*** DATA TO USE ***
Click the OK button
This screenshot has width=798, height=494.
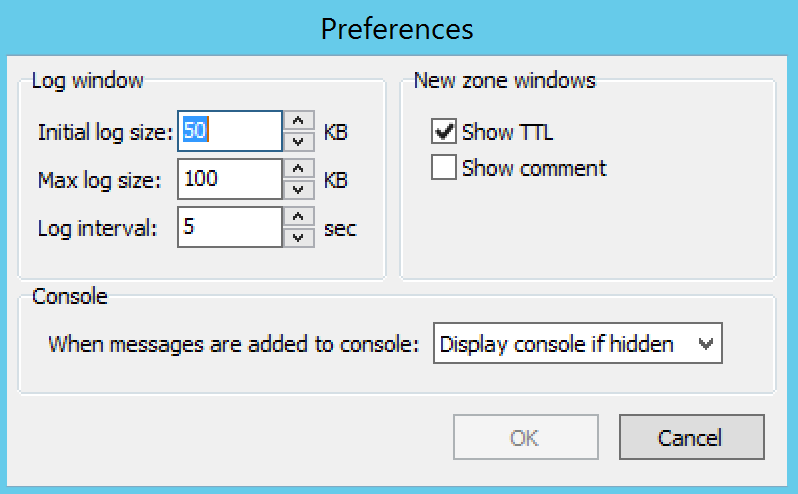(525, 437)
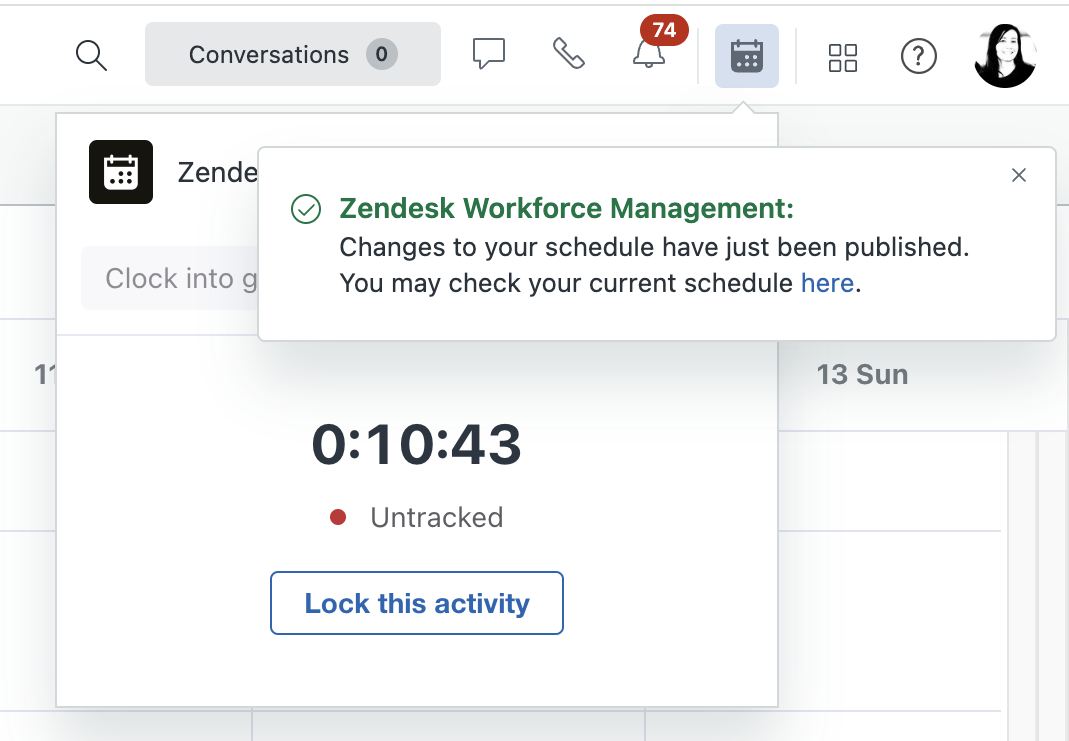
Task: Open the notifications bell icon
Action: [x=648, y=54]
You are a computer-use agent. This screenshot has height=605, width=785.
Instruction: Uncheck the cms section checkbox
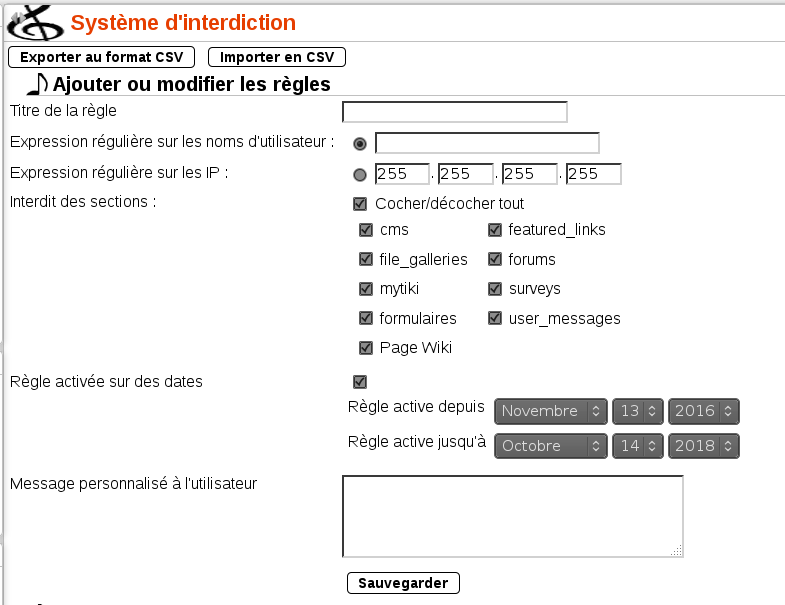(366, 230)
*** End of DATA TO USE ***
§ THE TASK:
Transcribe the records above exactly, leaving out every picture.

§ EXERCISE ANSWER:
Click the OK button
This screenshot has width=798, height=494.
(525, 437)
Task: Open the notifications bell icon
Action: [x=648, y=54]
You are a computer-use agent. This screenshot has height=605, width=785.
Instruction: Uncheck the cms section checkbox
(366, 230)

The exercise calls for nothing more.